2. Documented initial diagnosis of multiple myeloma according to IMWG diagnostic criteria.

3. At least one of the following measurable disease indicators:

   • Serum M-protein ≥ 5 g/L（For IgA and IgD subtypes, it is recommended to use quantitative immunoglobulin measurements instead of M protein）
   • Urine M-protein ≥200 mg/24h
   • Serum free light chain (FLC) test: affected FLC level ≥100 mg/L and abnormal serum FLC ratio (<0.26 or >1.65)

4. Life expectancy ≥3 months.

5. Fertile females and sexually active fertile males must agree to use highly effective contraception (failure rate <1% per year) during the study and for 90 days after the last dose of the investigational drug. For participants in the clinical trial, contraceptive measures must comply with local regulations regarding the use of contraceptive methods. Females and males must agree not to donate eggs (ova, oocytes) or sperm during the study and for 90 days after the last dose of the investigational drug.

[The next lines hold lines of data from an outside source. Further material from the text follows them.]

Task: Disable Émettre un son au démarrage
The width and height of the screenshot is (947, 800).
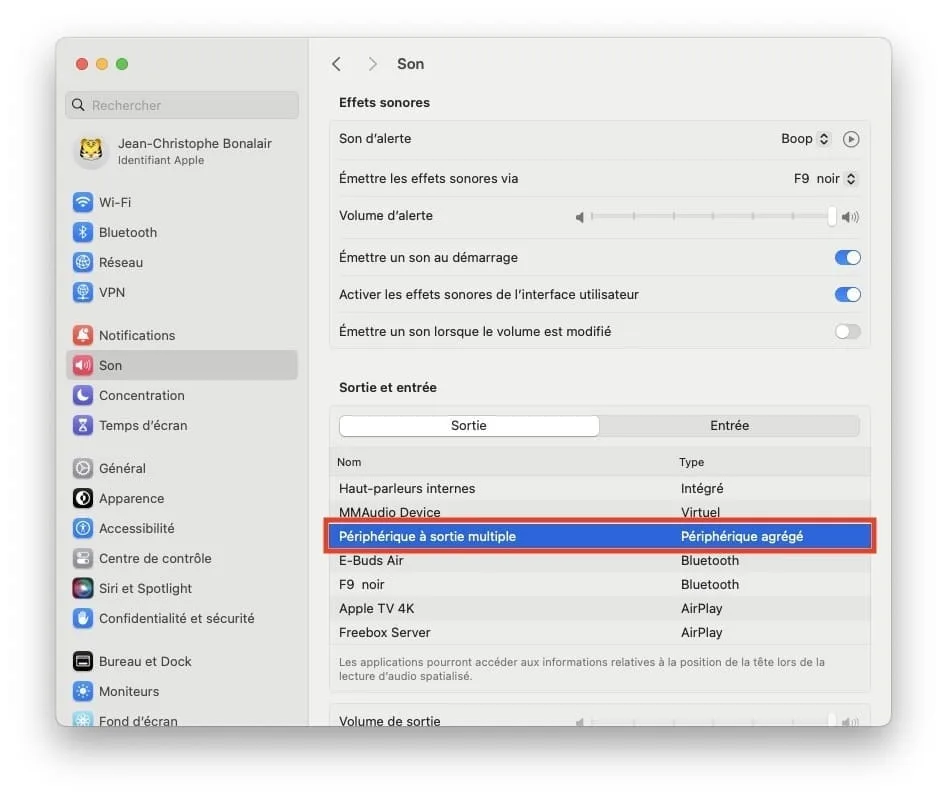Action: coord(847,257)
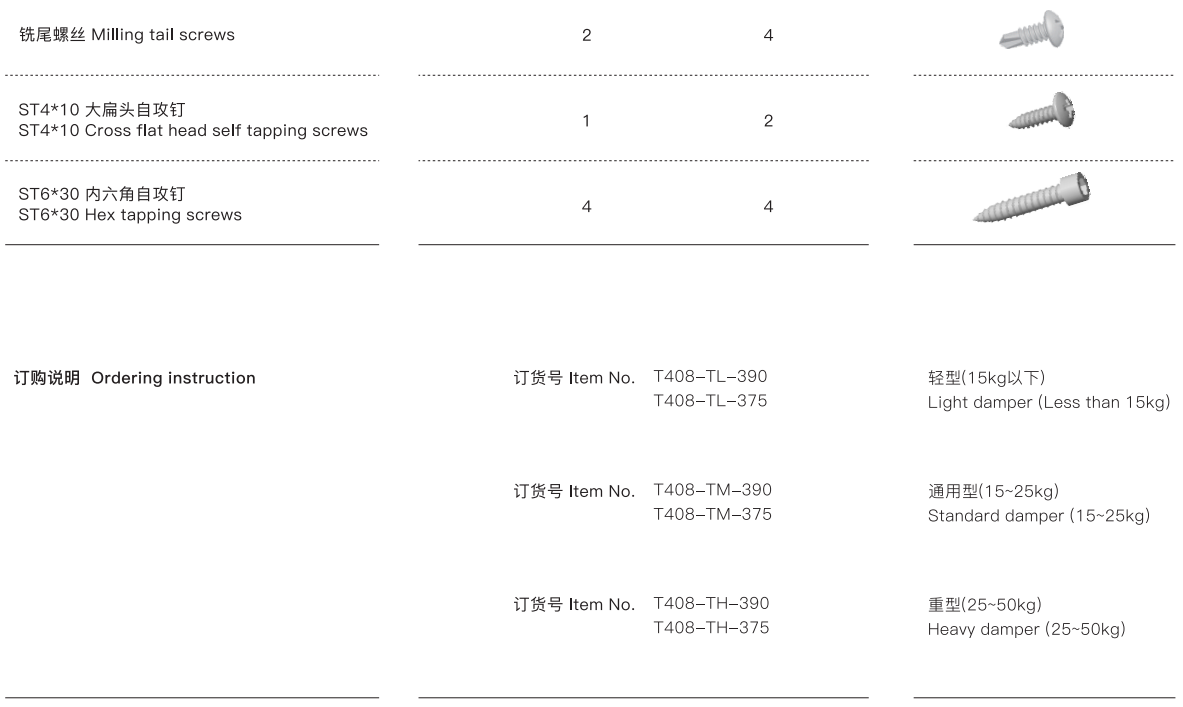Select ST4*10 Cross flat head self tapping screws text
The height and width of the screenshot is (707, 1183).
(x=193, y=131)
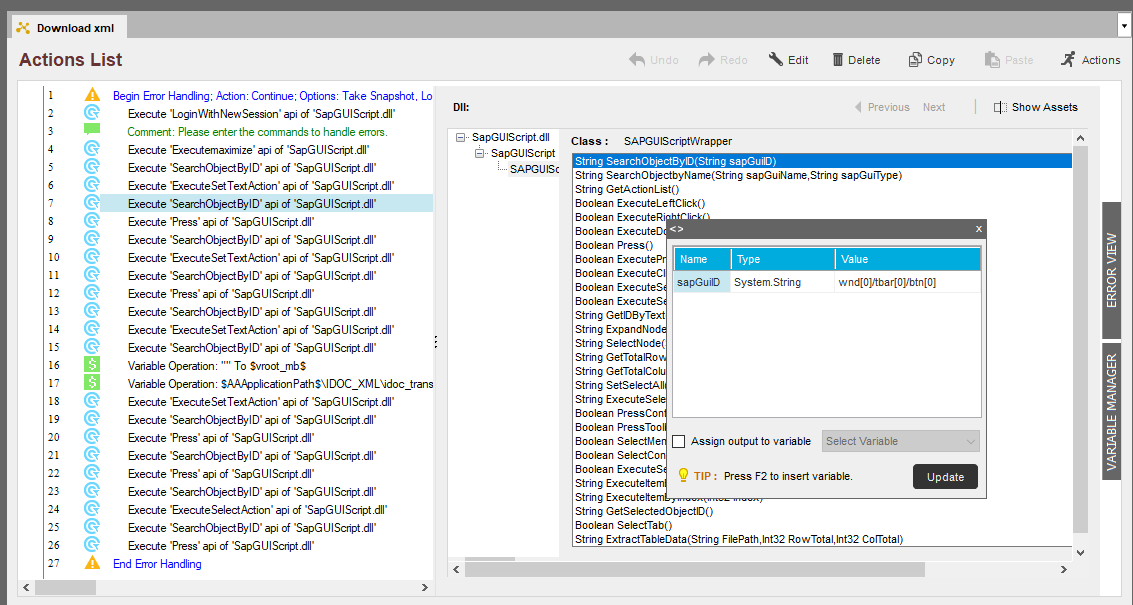
Task: Open the ERROR VIEW side tab
Action: [x=1111, y=270]
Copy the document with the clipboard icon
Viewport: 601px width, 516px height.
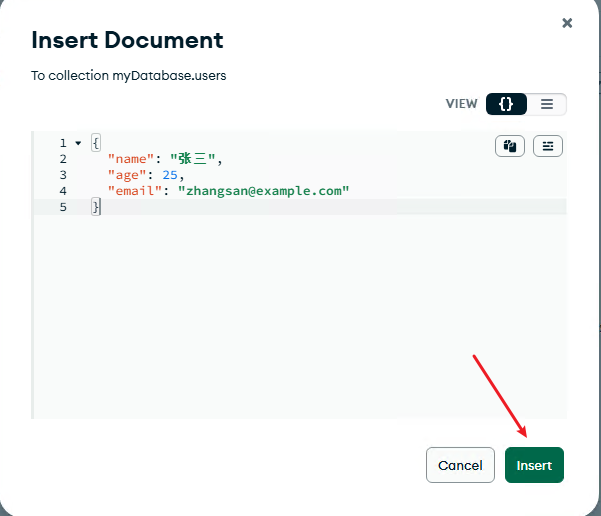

6. Willing and able to comply with the prohibitions and restrictions specified in this protocol.

Exclusion Criteria：

1. Previous treatment with any BCMA-targeted therapy and any GPRC5D-targeted therapy. Patients who have received either BCMA-targeted or GPRC5D-targeted therapy are allowed to participate in the study.
2. Known active CNS involvement or exhibits clinical signs of meningeal involvement of multiple myeloma.
3. Spinal cord compression that leads to limited self-care ability occurs within six months prior to informed consent or is expected to occur in the near future.
4. Have history of primary immunodeficiency.
5. Have history of organ transplantation.
6. Have received allogeneic hematopoietic stem cell transplantation within 6 months before the first administration of the study drug, or have received autologous stem cell transplantation within 3 months before the first administration of the study drug.